Silencing soluble epoxide hydrolase protects against myocardial ischemia–reperfusion injury through modulation of the YAP signaling pathway and macrophage polarization
摘要
The objective of this study was to examine the impact of soluble epoxide hydrolase (sEH) on myocardial ischemia–reperfusion (I/R) injury and elucidate the underlying mechanisms. Enzyme-linked immunosorbent assay (ELISA) results revealed that, compared to the Sham group, the concentration of epoxyeicosatrienoic acids (EETs) was significantly reduced in the myocardial tissue of I/R mice, while soluble epoxide hydrolase (sEH) enzyme activity and 14,15-dihydroxyeicosatrienoic acid (14,15-DHET) levels were markedly elevated.
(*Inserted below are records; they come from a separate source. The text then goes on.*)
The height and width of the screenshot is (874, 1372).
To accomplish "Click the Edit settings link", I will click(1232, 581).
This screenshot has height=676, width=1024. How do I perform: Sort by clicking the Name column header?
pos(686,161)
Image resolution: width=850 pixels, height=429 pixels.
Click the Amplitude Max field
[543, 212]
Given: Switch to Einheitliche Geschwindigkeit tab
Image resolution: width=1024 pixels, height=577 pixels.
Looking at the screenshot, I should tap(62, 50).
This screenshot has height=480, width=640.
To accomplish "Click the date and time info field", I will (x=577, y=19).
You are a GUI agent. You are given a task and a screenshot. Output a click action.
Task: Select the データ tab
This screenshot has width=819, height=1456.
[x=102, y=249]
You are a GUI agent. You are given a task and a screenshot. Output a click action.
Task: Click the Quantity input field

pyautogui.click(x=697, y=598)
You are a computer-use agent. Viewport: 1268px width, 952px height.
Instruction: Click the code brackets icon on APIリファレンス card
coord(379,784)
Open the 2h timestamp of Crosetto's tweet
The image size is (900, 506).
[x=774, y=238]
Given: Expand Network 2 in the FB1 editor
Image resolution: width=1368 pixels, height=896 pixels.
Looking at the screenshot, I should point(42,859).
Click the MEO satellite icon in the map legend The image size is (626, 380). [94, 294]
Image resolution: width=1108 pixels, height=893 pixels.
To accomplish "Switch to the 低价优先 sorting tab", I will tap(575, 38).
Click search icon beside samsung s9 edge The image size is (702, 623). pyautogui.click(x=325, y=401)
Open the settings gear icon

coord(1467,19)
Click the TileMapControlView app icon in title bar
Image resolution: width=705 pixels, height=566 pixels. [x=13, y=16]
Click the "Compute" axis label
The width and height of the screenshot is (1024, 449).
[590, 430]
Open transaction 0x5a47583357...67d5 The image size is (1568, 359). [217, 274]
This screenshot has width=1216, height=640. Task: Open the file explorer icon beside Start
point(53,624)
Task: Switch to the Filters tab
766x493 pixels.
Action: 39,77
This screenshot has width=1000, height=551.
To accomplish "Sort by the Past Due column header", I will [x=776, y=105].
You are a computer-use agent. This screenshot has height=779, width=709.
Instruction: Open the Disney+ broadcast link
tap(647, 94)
Echocardiography, Evans blue/TTC staining, hematoxylin–eosin (HE) staining, and associated indicators demonstrated that the silencing of sEH enhanced cardiac function and ameliorated myocardial tissue damage, leading to a reduction in myocardial infarction size and myocardial cell apoptosis in I/R mice. Furthermore, there was a decrease in the expression of lactate dehydrogenase (LDH), creatine kinase (CK), creatine kinase isoenzyme (CK-MB), and cardiac troponin I (cTnI). Silencing sEH attenuated the inflammatory response induced by I/R injury. It also reduced the release of pro-inflammatory cytokines such as TNF-α, IL-6, and IL-1β. Additionally, it modulated macrophage polarization towards the M2 phenotype. Silencing sEH promoted the YAP signaling pathway, enhancing YAP, CTGF, and Cyr61 expression in I/R injured mouse myocardial tissues and H/R treated cardiomyocytes. Overexpression of YAP can reduce myocardial cell damage induced by H/R, as evidenced by increased cell viability, decreased apoptosis, and lower levels of myocardial injury markers (cTn-I, CK-MB, H-FABP). Additionally, silencing sEH influenced macrophage polarization via the YAP pathway, decreasing TNF-α and IL-6, increasing IL-10, and shifting from M1 to M2 macrophages. Verteporfin treatment reversed these effects. In conclusion, silencing sEH protects against myocardial I/R injury, and the underlying mechanism may be associated with the modulation of YAP signaling pathway activity and the regulation of macrophage polarization.